According to F1's managing director Ross Brawn, that process will be simpler for 2021, allowing the sport to react more quickly if needed.
“The governance in the past has been the teams have to all agree to make a change,” Brawn explained.
“We're pushing through governance where we can make changes much more on short notice than at the present time.
“If you exploit a loophole in the future, you can be shut down at the next race, which you could never do now.”
Ironically, Brawn has first-hand experience in exploiting loopholes to his team's advantage, famously introducing the ‘double diffuser' in 2009, helping carry Jenson Button to the world championship driving for Brawn GP.
“So the Brawn diffuser – as it happens, there were three teams that had it, so it would have carried on,” Brawn said.

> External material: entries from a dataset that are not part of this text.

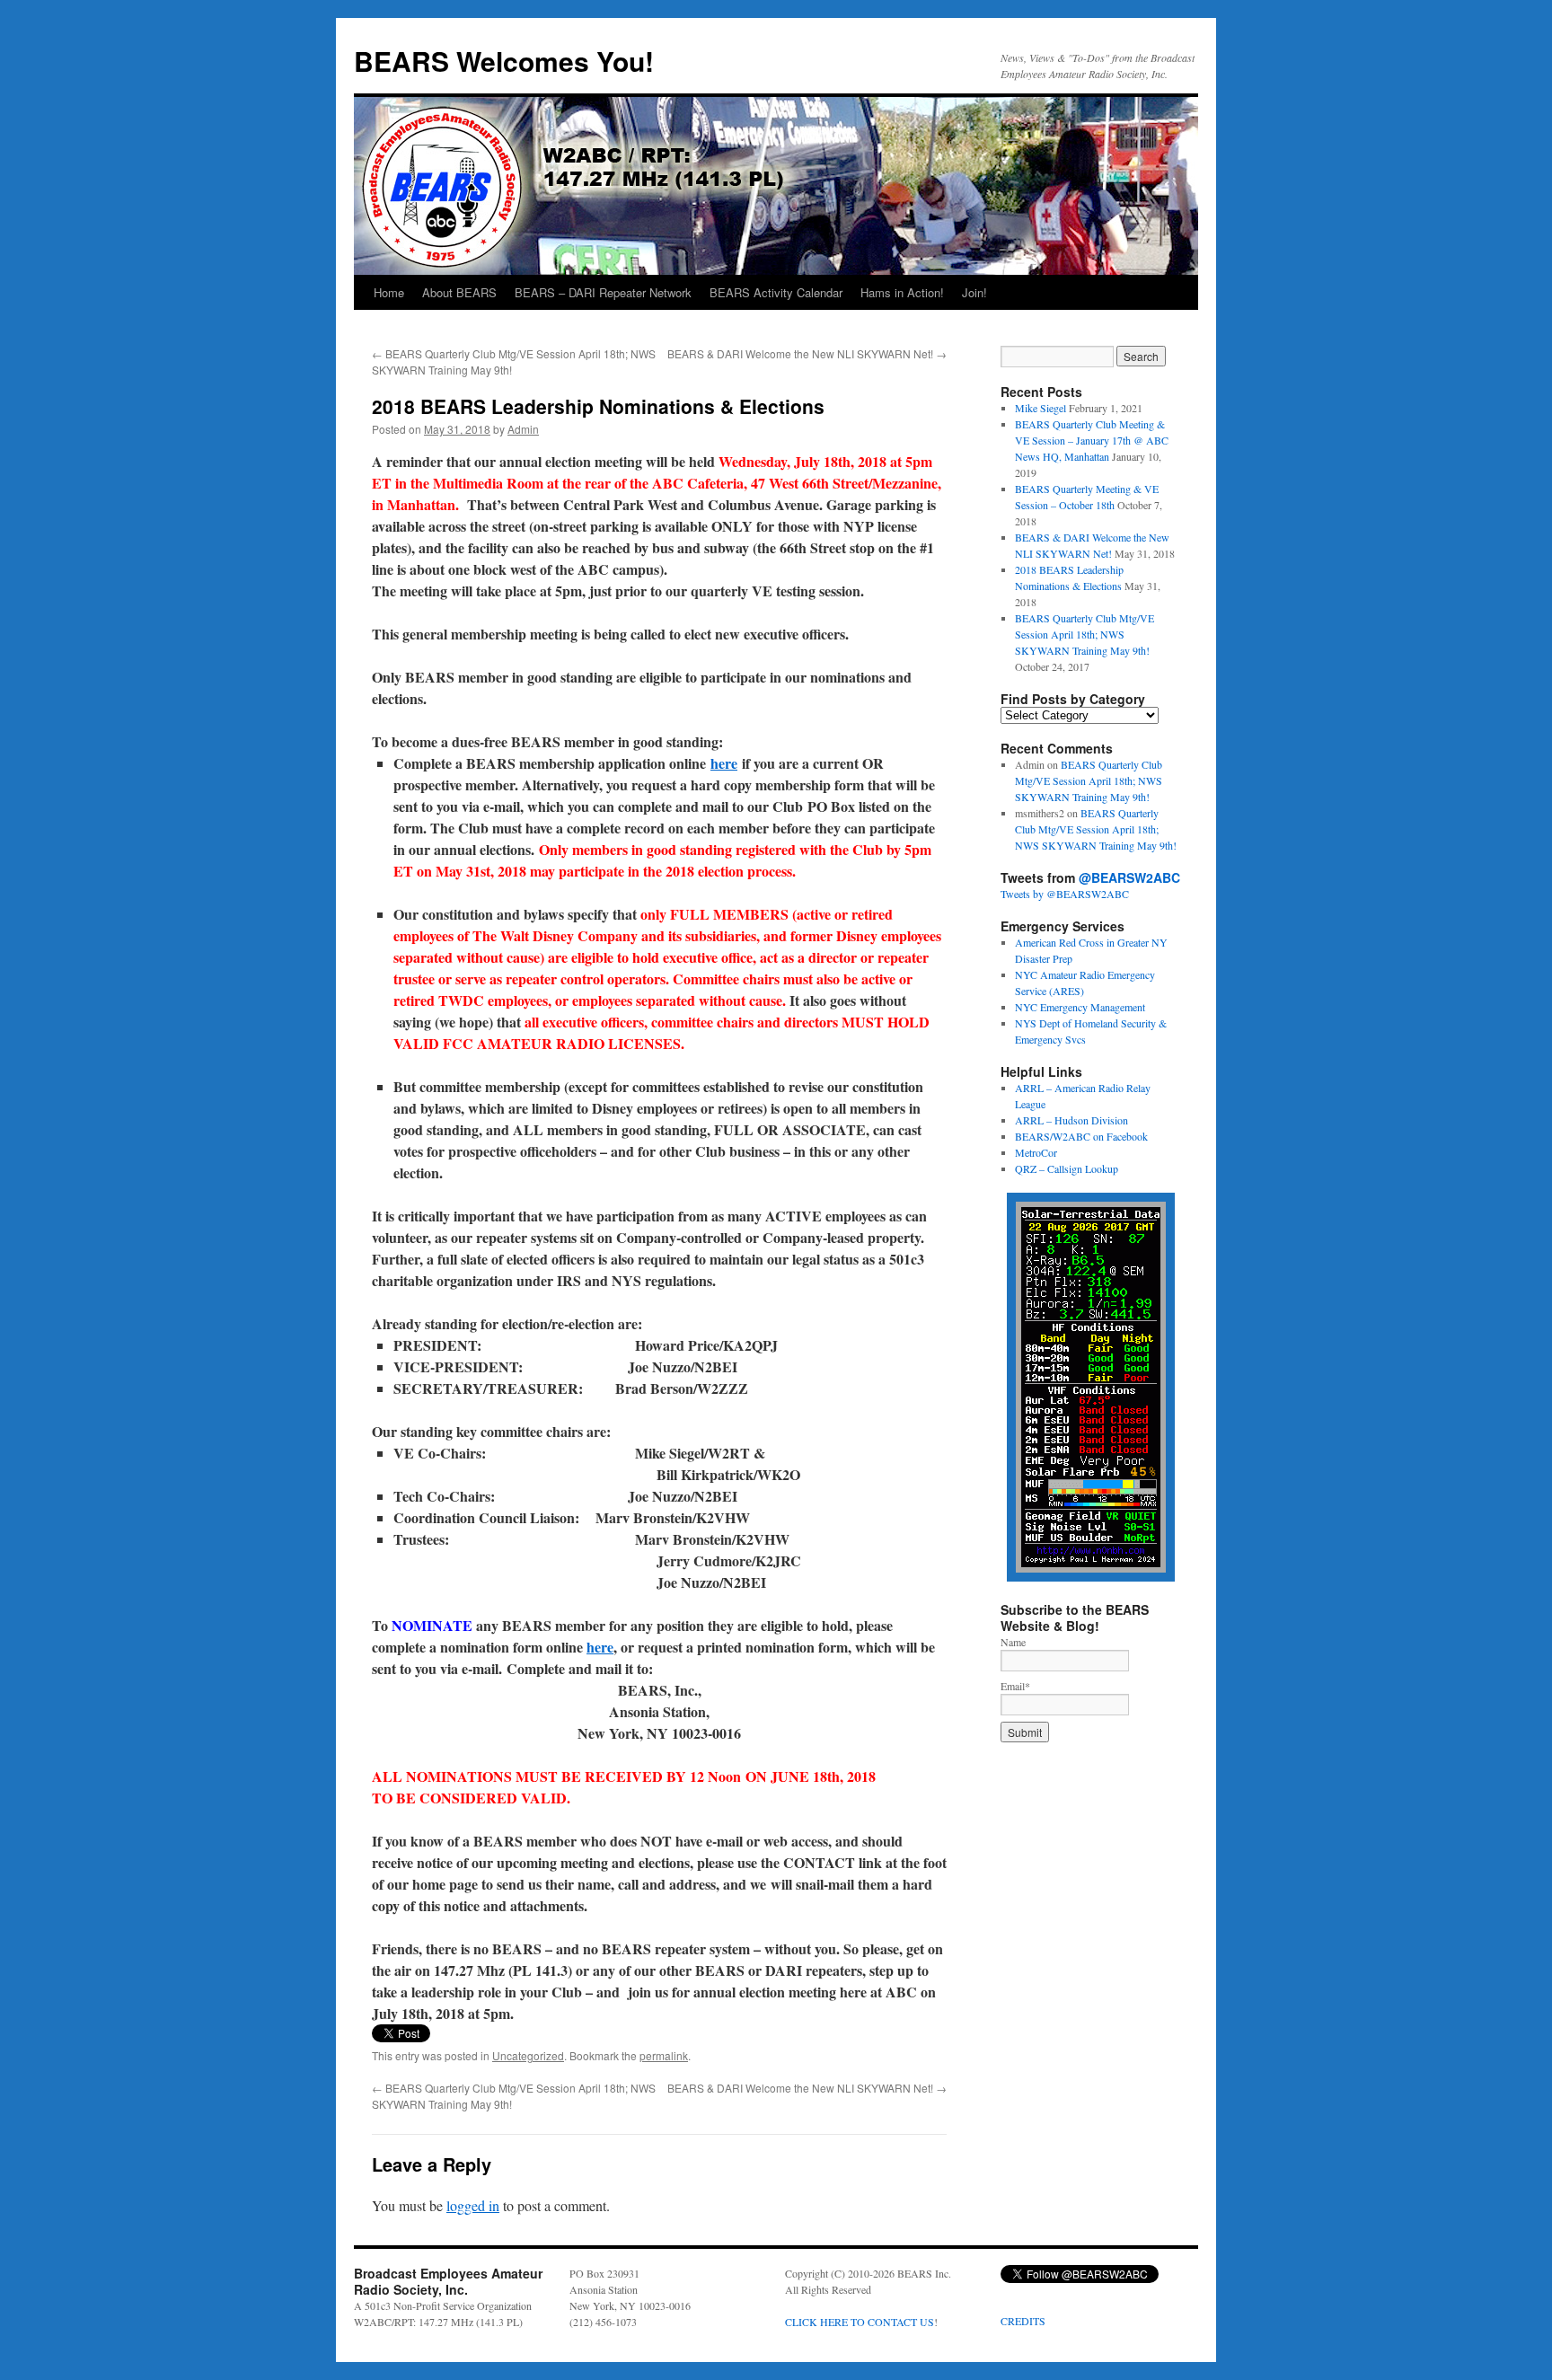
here (723, 763)
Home (389, 292)
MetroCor (1036, 1152)
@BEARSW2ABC (1129, 877)
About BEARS (459, 292)
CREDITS (1023, 2321)
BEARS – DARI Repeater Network (603, 292)
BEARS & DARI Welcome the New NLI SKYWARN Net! (807, 353)
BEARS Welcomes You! (504, 60)
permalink (663, 2055)
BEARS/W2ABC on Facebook (1081, 1136)
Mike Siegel (1040, 408)
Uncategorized (528, 2055)
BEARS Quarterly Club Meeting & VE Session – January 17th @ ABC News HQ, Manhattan (1091, 440)
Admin (523, 428)
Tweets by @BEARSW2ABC (1065, 893)
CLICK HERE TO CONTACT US (859, 2321)
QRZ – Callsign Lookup (1066, 1168)
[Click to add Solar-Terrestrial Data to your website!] (1091, 1577)
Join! (974, 292)
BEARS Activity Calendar (776, 292)
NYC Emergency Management (1080, 1007)
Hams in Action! (902, 292)
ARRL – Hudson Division (1071, 1120)
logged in (472, 2205)
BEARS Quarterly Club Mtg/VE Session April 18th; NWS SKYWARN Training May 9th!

“But if one team stands out there with a solution that has never been conceived, and has never been imagined, and destroys the whole principle of what is trying to be done, the governance would allow, with sufficient support from the other teams, to stop it. This is a whole different philosophy.
“Then what happens is someone who has a loophole thinks, ‘Do I want to use it or do I want to tell the FIA about it as it wasn't intended?'.
“You've found a loophole in the regulations and you turn up at the first race and the FIA say, ‘Sorry chap, that wasn't intended, we're going to hold a meeting now and if everyone agrees, apart from you, we'll stop it'.”
The intent, Brawn suggests, is not to prevent original thinking from designers, but to focus that innovation on concepts within the intent of the regulations.
“If someone comes up with something that was a play on the words, or some interpretation that was never intended, it completely corrupts the principle,” Brawn suggested.
“What is the choice? Either live with it for a year, and have something which is not a great competition, or we change it, put it right and get the competition back to where it is.
“Would you take that risk of going into the championship with an interpretation that was risky if you knew it could be stopped?
“Therefore, the evolution and the way those things will develop will be different. The philosophy would be different.
“What we don't want – and I say this with some hypocrisy – is that we don't want a championship being won because of the loophole,” he added.
“We want people with an understood set of regulations that will be the best at what they do.
“I think they have to rely on us and the FIA, that we're not going to penalise someone who has a great idea.
“That is subjective, but is a great idea the fact that someone put a comma in the wrong place in the regulations which means a lawyer can interpret it in a diverse way? I don't think it is.”